PATTERN Cited by 1 source

Shared state store as topology unifier¶

Attach a single Kafka Streams state store to two (or more) otherwise-disjoint processing branches specifically to force the framework to merge their sub-topologies into a single unified topology, thereby restoring cross-topic partition colocation guarantees — even when the state store's storage role is incidental or even unnecessary.

The problem this solves¶

Kafka Streams partitions are assigned per-sub-topology. Two topic consumers that share no operator or state between them form separate sub-topologies, and their partitions are assigned independently — meaning same-key records across the two topics can land on different instances. This breaks:

Cross-topic cache locality
Cross-topic deduplication via a node-local map
Any cross-topic invariant scoped to a single key

…without a loud error. The application runs; correctness is preserved; but the local-cache-shaped optimisation the developer wrote silently degrades into N independent caches that hit the backing store N times per unique key.

The pattern¶

Define a Kafka Streams state store (StoreBuilder, any supported backing: RocksDB, in-memory, custom).
Attach the store to processors on both branches of the topology — either via topology.addStateStore(store, "branch1-processor", "branch2-processor") in the low-level Processor API, or by registering the store with a processor that both branches hand off to in the DSL.
Use the store in place of the per-branch local cache (Guava, Caffeine, …).

That single shared dependency is what Kafka Streams looks for: once two source-containing subgraphs reference the same store, the framework merges them into one sub-topology, and the partition assignor treats them as co-partitioned.

Side effects to accept (or deliberately use)¶

Fault tolerance.
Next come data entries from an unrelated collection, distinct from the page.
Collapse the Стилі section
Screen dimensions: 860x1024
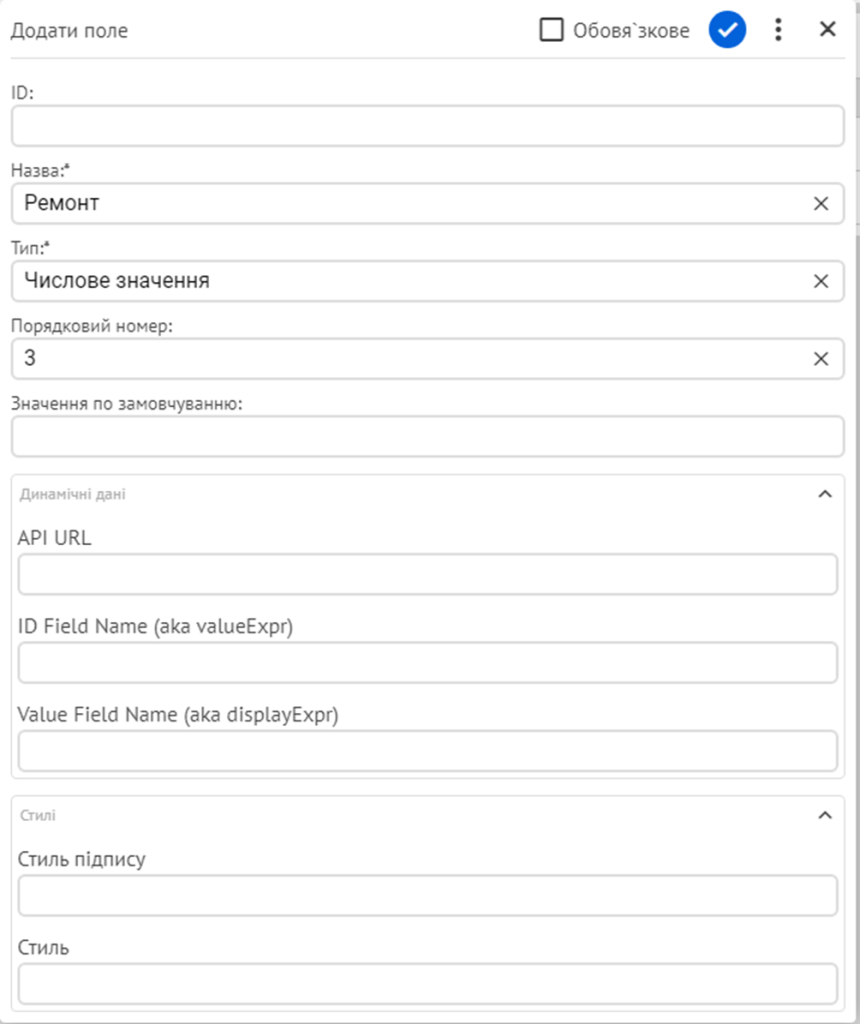click(825, 815)
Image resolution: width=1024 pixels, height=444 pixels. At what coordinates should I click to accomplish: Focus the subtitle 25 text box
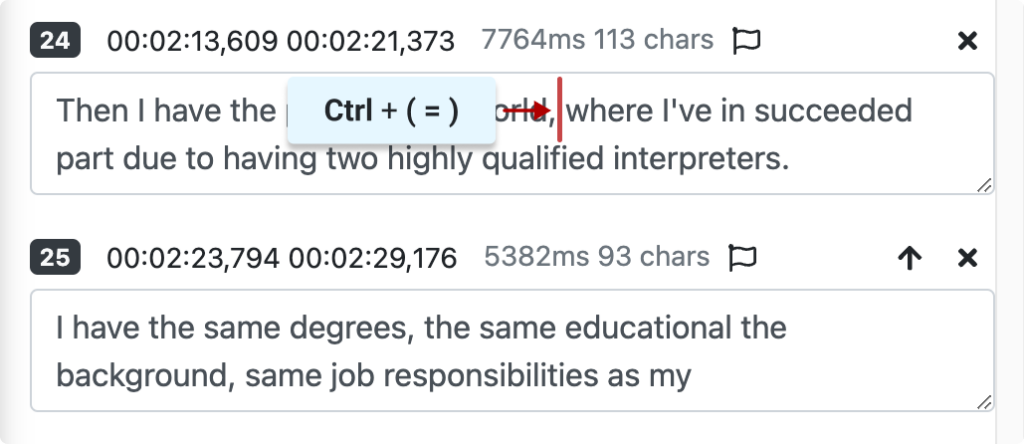pyautogui.click(x=512, y=350)
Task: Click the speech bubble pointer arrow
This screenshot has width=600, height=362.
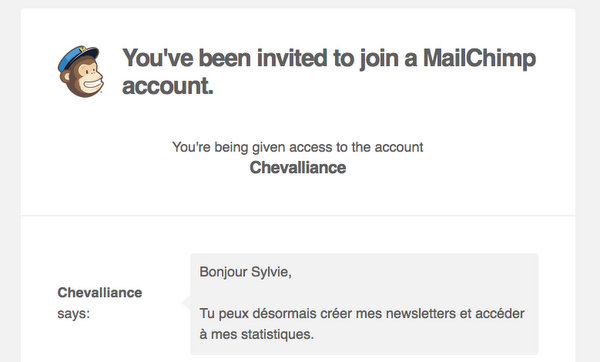Action: click(x=186, y=303)
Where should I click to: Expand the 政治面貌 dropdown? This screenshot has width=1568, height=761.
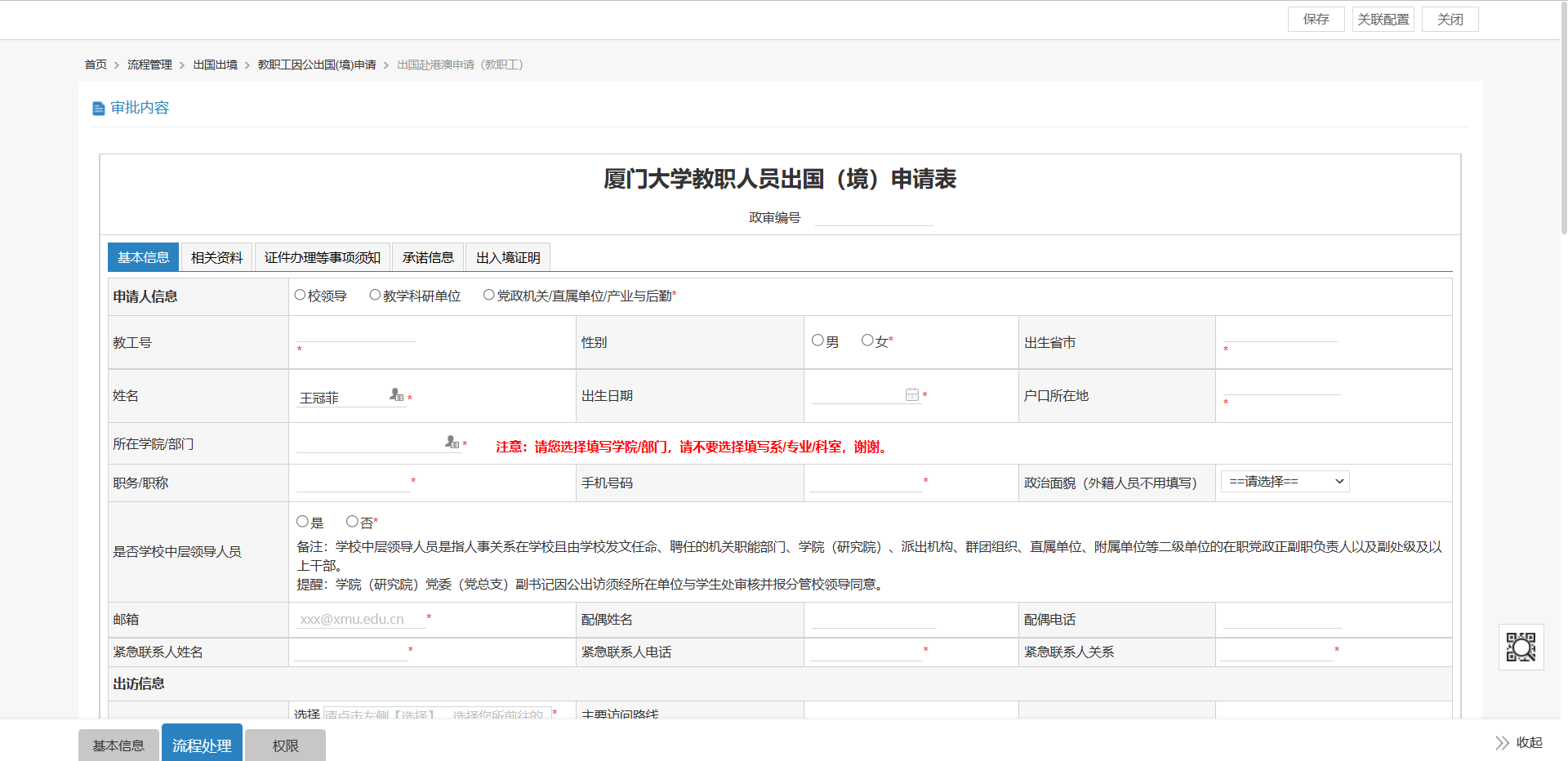(x=1285, y=482)
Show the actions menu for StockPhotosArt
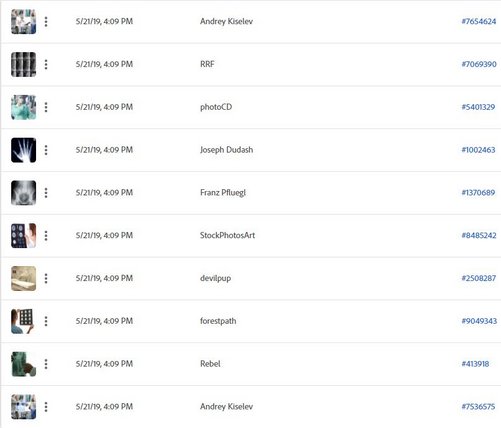The height and width of the screenshot is (428, 501). pyautogui.click(x=46, y=236)
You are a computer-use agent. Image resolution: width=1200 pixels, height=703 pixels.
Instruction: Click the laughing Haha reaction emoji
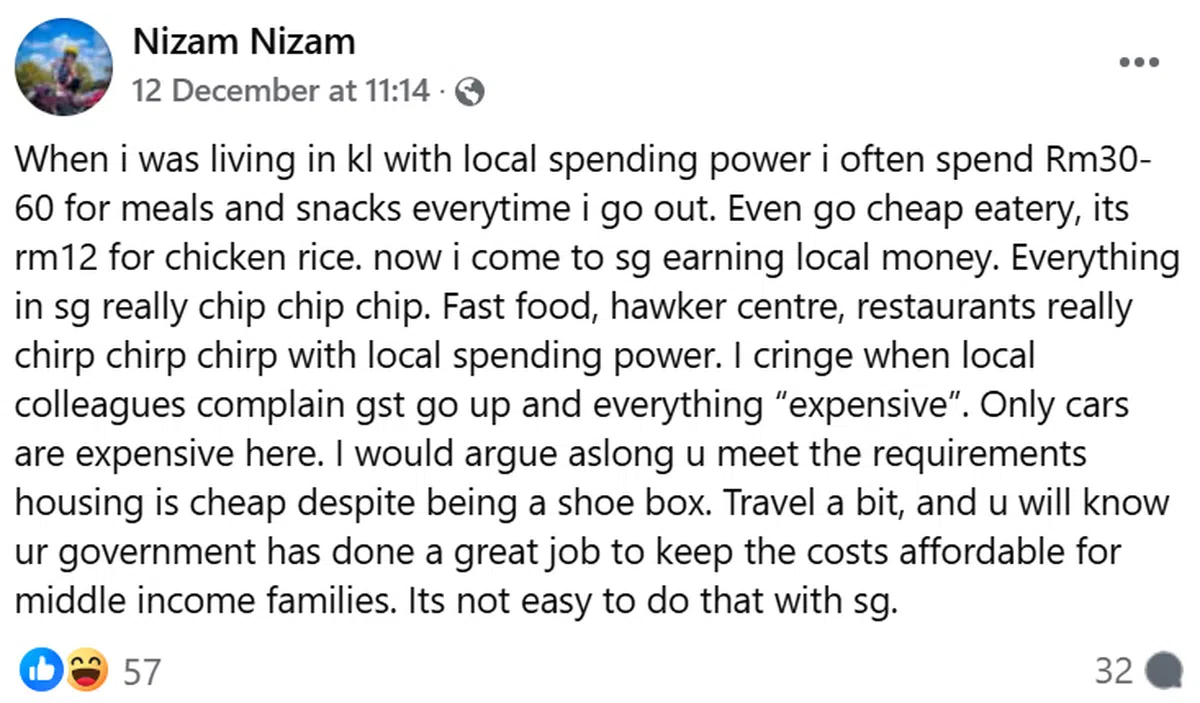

State-store writes are mirrored to a changelog topic — the store survives task failover. Often a feature; sometimes a cost axis if the cache was truly ephemeral.
Slight per-op latency. RocksDB-backed stores are slower per operation than a pure in-memory Guava cache. In-memory Kafka Streams state stores close most of that gap but still pay some framework cost.
Changelog-topic storage and bandwidth. Sized to the working-set keyspace, retention/cleanup configurable.

None of these are fatal for a cache-shaped workload — and the Expedia post is clear that the external-API cost the cache was eliminating dominates all of these.

Applicability / non-applicability¶

Use this when: - Two (or more) Kafka Streams input topics share a keying strategy and need cross-topic colocation for caching / deduplication / cross-topic aggregation that the framework doesn't explicitly offer. - You're not joining the streams (if you are, use KStream.join() — the framework's co-partitioning check handles unification automatically). - You've verified via production behavior or the assignor log that the topics are in separate sub-topologies.

Don't use this when: - A built-in join fits — joins already force co-partitioning. - Adding an intermediate repartition() is a better fit (e.g. you actually want to re-key before merging, not just unify topology shape). - The expensive backing resource can itself be cheaply sharded — a distributed cache keyed by the record key is a simpler answer when changelog-topic cost is a concern.

Why it generalises¶

The structural insight is that the shape of the topology DAG — specifically the connected-component structure under shared-operator/shared-store edges — is the primary input to the partition assignor. Developers reason about Kafka Streams as a dataflow; but the runtime reasons about it as a graph partitioning problem. Closing a carefully-chosen cycle in that graph is a direct lever on placement. The shared state store is the lightest-weight way to close it.

From the Expedia post: "Using a shared state store as a unifying element is a powerful pattern — not only for sharing data, but also for influencing execution behavior in a distributed Kafka Streams application."

Seen in¶

sources/2025-11-11-expedia-kafka-streams-sub-topology-partition-colocation — Expedia's canonical case; Guava-cache-per-instance → shared state store attached to both branches; sub-topology unified; same-index partitions co-assigned; redundant external-API calls eliminated.